# next friday



## luv fishing (Mar 5, 2009)

So will you guys be going out rain or shine I seen the weather and it said 60 percent chance


----------



## longhaulpointer (Mar 12, 2009)

gotta work fri and sat, but i'll hit it hard sun


----------



## TomC (Aug 14, 2007)

I'm off wed,thurs,fri,sat and sun. The dogs are ready to go, springvalley and the creek here i come. Got two full days of deer hunting, followed by three days of morning and afternoon bunny and birds and then good full evening of deer hunting. BOO YAH!

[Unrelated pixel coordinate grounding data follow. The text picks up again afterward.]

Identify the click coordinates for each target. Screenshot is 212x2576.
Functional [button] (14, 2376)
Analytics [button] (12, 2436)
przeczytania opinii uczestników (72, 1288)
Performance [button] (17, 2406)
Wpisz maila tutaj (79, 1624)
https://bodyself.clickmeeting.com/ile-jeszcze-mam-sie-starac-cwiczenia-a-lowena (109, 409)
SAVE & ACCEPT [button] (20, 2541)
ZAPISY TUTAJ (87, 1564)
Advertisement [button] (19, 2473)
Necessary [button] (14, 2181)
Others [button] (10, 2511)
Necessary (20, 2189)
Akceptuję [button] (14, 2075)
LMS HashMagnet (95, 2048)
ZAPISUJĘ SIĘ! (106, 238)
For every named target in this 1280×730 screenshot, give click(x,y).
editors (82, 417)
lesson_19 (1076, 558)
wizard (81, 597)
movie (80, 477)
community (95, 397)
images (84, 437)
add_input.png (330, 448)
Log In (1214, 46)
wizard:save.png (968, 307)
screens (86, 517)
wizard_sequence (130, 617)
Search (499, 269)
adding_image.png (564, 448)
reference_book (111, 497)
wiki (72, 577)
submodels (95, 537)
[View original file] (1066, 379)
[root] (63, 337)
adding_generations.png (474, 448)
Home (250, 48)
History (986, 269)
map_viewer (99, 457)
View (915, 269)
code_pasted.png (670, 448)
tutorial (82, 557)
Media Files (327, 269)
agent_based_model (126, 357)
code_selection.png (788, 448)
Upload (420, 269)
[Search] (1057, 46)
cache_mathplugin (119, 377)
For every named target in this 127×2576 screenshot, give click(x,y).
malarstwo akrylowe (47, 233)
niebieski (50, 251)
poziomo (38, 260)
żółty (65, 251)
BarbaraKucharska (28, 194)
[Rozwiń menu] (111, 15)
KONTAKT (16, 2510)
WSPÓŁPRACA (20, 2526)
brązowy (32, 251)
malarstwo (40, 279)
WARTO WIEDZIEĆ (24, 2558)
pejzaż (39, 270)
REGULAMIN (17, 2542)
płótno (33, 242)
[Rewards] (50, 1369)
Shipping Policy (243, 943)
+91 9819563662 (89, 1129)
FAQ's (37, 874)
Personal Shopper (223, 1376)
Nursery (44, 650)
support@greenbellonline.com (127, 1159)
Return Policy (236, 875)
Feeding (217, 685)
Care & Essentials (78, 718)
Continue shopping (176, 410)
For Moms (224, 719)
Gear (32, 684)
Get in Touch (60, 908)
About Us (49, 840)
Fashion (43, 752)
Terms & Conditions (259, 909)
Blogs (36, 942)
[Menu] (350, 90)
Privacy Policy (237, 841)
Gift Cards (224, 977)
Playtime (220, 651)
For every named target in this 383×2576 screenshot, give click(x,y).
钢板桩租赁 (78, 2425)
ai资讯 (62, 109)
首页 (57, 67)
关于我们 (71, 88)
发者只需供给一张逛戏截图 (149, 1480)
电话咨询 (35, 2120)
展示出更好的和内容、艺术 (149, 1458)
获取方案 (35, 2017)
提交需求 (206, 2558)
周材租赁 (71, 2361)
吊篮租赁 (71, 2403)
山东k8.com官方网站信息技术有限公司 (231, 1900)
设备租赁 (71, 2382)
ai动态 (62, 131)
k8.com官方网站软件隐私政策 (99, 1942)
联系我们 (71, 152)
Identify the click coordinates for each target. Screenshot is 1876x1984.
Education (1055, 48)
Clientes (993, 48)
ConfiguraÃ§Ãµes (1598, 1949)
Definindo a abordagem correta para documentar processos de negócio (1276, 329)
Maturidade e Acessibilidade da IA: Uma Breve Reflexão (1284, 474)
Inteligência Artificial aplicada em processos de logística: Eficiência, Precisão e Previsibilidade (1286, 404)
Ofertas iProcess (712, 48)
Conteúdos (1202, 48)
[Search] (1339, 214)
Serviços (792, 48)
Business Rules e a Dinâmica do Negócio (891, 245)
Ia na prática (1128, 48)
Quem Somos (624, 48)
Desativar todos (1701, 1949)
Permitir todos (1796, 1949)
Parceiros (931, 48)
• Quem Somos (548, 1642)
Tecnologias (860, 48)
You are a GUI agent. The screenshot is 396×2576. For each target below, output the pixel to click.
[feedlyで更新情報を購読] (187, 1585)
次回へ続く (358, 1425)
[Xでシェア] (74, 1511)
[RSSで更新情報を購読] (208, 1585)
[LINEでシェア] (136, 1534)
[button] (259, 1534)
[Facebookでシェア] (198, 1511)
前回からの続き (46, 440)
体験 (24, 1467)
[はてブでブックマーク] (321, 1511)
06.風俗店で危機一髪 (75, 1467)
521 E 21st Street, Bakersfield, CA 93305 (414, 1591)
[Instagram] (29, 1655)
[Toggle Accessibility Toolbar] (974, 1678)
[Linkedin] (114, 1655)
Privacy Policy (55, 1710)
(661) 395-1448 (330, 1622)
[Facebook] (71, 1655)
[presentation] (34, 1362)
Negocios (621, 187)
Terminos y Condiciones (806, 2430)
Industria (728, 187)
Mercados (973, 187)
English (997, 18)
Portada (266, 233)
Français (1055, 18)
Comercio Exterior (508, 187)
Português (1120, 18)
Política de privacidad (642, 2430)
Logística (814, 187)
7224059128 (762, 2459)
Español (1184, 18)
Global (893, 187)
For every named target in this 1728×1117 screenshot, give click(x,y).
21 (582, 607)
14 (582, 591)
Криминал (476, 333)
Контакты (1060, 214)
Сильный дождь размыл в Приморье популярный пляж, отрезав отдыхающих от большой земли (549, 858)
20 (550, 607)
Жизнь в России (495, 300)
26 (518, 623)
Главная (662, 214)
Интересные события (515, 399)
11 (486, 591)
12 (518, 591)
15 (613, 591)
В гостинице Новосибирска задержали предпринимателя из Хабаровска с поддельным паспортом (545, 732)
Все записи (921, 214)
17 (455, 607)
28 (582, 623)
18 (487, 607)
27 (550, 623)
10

Rain or shine. Hot or cold, aint no fair weather hunter here.


----------



## BuckeyeHunter (Nov 5, 2008)

I'll be out regardless of weather on Fri morning as well as Sat and Sun.


----------



## littleking (Jun 25, 2005)

we will be doing the pheasant opener lunch at deer creek!


----------



## BigDub007 (Apr 1, 2010)

I hunt public that is not stocked and only locals go to I cant wait its kinda around central ohio too ......I am glad there are no maps lol more pheasent for me !!!


----------



## claytonhaske (Apr 16, 2010)

TomC said:


> Rain or shine. Hot or cold, aint no fair weather hunter here.


same here, i will be going friday, saturday, and sunday mornings. i have a 2 year old gsp that kinda knows what shes doing, and i use kinda loosly. lol, she put em in the air for me last year, so i am hoping for the best.


----------



## wright7414 (Mar 30, 2007)

This is my first year pheasant hunting and was wondering if anyone had any advice on deer creek or Delaware lake.... how crazy does it get out there and is if worth going on opening morning or is it better to wait and let calm down some before heading out? Thanks in advance for the advice.


----------



## longhaulpointer (Mar 12, 2009)

BigDub007 said:


> I hunt public that is not stocked and only locals go to I cant wait its kinda around central ohio too ......I am glad there are no maps lol more pheasent for me !!!


theres maps, the odnr just doesn't advertise them. more than locals hunt them and they get harder than you would think. most people just go for the releases, but more than you think go to the "secret" public areas.


----------



## longhaulpointer (Mar 12, 2009)

deer creek is a large area, after opening day i rarely see anyone. i never go on opening day however so i can't help you there.


----------